F
Fenstermacher
Guest
Over at Wittenberg trail I was asking for help on the following:
I'm repeating it here for your valuable input.
I am involved in a discussion with some Reformed friends and was told that Lutherans teach the ubiquity of Christ's Body and that the Communication of Attributes both in our Christology and Sacramentology are "subchalcedonian". I am aware of the distinction between "local extension" and ubiquity proper and that the former is a Calvinist fiction.
There seems to be an irony here because I see in Reformed theology not only a penchant for gross rationalism but a certain species of Nestorianism.
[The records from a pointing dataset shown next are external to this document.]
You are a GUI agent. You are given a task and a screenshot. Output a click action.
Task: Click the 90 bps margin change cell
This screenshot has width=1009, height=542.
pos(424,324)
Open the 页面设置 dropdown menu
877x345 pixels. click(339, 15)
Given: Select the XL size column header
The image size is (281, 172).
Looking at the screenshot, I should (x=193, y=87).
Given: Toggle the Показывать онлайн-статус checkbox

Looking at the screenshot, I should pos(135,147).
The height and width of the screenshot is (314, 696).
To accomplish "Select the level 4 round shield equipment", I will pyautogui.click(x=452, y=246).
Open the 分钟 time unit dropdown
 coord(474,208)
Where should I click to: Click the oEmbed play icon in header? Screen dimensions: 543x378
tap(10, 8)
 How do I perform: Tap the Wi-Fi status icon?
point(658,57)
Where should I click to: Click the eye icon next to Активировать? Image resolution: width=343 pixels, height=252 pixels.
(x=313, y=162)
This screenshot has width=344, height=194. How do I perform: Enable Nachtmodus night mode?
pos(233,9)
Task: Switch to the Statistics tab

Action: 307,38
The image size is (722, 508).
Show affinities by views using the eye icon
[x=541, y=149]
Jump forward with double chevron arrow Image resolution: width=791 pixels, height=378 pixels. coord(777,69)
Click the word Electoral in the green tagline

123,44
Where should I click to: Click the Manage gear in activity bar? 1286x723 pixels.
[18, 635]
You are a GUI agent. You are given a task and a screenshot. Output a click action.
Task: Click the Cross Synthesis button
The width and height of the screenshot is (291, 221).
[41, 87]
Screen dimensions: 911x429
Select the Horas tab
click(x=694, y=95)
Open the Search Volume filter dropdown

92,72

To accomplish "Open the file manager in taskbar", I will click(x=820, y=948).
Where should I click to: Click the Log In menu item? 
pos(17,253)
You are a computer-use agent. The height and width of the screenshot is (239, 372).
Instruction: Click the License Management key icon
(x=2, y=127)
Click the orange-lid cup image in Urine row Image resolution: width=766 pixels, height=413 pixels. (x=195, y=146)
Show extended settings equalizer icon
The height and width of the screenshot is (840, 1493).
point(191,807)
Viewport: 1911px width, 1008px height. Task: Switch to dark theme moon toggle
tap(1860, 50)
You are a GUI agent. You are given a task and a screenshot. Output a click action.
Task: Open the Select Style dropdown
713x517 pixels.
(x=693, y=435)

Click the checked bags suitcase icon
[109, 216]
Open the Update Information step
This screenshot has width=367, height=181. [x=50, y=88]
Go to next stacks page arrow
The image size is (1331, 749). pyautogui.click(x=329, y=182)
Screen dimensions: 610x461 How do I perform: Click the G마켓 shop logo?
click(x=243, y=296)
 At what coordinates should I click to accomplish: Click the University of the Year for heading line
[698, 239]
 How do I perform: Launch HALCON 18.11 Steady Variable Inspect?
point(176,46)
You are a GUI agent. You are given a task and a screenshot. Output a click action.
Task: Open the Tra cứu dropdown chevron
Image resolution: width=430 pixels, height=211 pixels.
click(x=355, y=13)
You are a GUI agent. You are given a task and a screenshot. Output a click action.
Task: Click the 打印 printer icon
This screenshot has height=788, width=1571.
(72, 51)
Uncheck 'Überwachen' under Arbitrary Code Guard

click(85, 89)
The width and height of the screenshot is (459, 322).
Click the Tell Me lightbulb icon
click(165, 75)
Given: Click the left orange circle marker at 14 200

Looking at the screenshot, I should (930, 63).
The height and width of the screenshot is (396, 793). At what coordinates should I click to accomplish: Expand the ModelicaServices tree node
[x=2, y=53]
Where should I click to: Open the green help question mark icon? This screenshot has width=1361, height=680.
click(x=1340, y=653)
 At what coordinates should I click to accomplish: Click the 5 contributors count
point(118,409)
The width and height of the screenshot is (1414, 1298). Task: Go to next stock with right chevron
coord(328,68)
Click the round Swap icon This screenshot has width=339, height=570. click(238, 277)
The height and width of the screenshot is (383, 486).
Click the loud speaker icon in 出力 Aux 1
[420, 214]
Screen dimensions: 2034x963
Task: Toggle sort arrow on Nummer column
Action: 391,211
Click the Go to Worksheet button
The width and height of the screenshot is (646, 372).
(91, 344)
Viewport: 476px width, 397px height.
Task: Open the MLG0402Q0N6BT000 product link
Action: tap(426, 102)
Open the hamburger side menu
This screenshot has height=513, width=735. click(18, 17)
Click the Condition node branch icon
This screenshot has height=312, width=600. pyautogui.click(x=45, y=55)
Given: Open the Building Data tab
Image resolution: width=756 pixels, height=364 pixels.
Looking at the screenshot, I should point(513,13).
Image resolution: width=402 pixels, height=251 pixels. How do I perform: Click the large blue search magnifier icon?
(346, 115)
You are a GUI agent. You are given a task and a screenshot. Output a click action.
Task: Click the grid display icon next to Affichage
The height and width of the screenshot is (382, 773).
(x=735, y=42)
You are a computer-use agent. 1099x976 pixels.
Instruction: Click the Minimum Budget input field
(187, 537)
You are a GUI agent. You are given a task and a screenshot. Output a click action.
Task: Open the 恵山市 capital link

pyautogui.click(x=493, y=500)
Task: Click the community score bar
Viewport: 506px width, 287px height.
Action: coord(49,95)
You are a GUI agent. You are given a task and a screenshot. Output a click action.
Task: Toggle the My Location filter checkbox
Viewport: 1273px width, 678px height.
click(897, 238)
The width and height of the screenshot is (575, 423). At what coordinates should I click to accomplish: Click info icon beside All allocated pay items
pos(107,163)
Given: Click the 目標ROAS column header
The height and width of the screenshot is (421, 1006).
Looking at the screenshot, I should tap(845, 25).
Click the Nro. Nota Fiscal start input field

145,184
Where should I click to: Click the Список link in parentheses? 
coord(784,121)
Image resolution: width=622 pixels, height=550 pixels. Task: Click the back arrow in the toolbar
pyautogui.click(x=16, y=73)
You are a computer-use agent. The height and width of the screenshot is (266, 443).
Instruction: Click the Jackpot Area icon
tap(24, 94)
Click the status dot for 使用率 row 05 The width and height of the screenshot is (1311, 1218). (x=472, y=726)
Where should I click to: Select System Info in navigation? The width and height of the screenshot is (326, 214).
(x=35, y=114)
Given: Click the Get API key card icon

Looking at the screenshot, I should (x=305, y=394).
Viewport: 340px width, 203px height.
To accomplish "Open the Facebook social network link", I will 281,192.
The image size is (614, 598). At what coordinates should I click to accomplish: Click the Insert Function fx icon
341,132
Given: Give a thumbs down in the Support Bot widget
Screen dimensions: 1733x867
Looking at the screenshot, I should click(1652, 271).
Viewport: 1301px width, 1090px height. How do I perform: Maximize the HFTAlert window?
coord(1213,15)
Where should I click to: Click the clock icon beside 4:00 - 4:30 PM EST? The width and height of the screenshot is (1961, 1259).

The discussion began with me asserting that statements to the effect that "God died" at Calvary, while essentially statements of devotion and of awe, are still not entirely improper. I noted that Luther was find of saying things like this and was pleased to see that Mueller agreed. Anyway, my Reformed friends blew a gasket insisting that, at the Cross our Lord's human nature died but that it was nonsense and possibly blasphemous to speak of God dying.
At any rate, I need an argument for what I have come to believe; i.e. that a truly chalcedonian christology requires that in Christ the two natures, while "unmingled" and distinct are necessarily duly intercommunicated such that the expression "God-man" has real meaning; that is, that Christ is in fact a Divine Man such that it is proper not only to say that Mary was the mother of God but that in some tremendous sense, at the cross, God died.
I have Mueller, as I mentioned and he is helpful. I also have Kelly for an early church survey and Sasse on the Lord's Supper but he doesn't say much about the CA.
This is a lot, I know, but to boil it down, since I asserted that the Lutheran perspective on the CA is more historically consistent and more properly Chalcedonian, I am looking for patristic references and exposition of Chalcedon which supports our Chrisology in this matter.
Any help would be appreciated.
I'm repeating it here for your valuable input.